What the task requires:
Quote the records below word for word, please, from the very first line through the one that contains "Task: Set chart range to 9y", and nothing beyond it.

Supplied records section start

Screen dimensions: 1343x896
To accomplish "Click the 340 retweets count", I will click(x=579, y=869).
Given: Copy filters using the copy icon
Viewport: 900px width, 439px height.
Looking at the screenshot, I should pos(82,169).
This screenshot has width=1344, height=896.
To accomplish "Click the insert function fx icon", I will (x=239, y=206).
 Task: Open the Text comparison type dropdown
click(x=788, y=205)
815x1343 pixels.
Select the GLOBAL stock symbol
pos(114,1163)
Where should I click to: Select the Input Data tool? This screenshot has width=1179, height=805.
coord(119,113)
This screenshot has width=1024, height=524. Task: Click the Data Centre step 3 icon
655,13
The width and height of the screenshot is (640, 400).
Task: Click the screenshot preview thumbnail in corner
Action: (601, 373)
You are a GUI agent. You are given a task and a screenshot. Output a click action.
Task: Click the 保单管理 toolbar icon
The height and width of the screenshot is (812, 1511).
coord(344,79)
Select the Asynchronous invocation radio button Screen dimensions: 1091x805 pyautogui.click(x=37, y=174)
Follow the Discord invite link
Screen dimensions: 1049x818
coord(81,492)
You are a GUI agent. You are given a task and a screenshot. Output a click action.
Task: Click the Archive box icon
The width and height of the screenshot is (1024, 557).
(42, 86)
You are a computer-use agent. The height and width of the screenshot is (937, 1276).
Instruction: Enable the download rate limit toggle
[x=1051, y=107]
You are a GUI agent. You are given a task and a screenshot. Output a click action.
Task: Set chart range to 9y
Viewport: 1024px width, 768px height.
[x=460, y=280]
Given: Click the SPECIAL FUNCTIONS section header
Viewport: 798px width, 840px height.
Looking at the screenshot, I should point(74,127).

Supplied records section end

Solution to this problem:
Screen dimensions: 1343x896
To accomplish "Click the 340 retweets count", I will click(x=579, y=869).
Given: Copy filters using the copy icon
Viewport: 900px width, 439px height.
Looking at the screenshot, I should pos(82,169).
This screenshot has width=1344, height=896.
To accomplish "Click the insert function fx icon", I will (x=239, y=206).
 Task: Open the Text comparison type dropdown
click(x=788, y=205)
815x1343 pixels.
Select the GLOBAL stock symbol
pos(114,1163)
Where should I click to: Select the Input Data tool? This screenshot has width=1179, height=805.
coord(119,113)
This screenshot has width=1024, height=524. Task: Click the Data Centre step 3 icon
655,13
The width and height of the screenshot is (640, 400).
Task: Click the screenshot preview thumbnail in corner
Action: (601, 373)
You are a GUI agent. You are given a task and a screenshot. Output a click action.
Task: Click the 保单管理 toolbar icon
The height and width of the screenshot is (812, 1511).
coord(344,79)
Select the Asynchronous invocation radio button Screen dimensions: 1091x805 pyautogui.click(x=37, y=174)
Follow the Discord invite link
Screen dimensions: 1049x818
coord(81,492)
You are a GUI agent. You are given a task and a screenshot. Output a click action.
Task: Click the Archive box icon
The width and height of the screenshot is (1024, 557).
(42, 86)
You are a computer-use agent. The height and width of the screenshot is (937, 1276).
Instruction: Enable the download rate limit toggle
[x=1051, y=107]
You are a GUI agent. You are given a task and a screenshot. Output a click action.
Task: Set chart range to 9y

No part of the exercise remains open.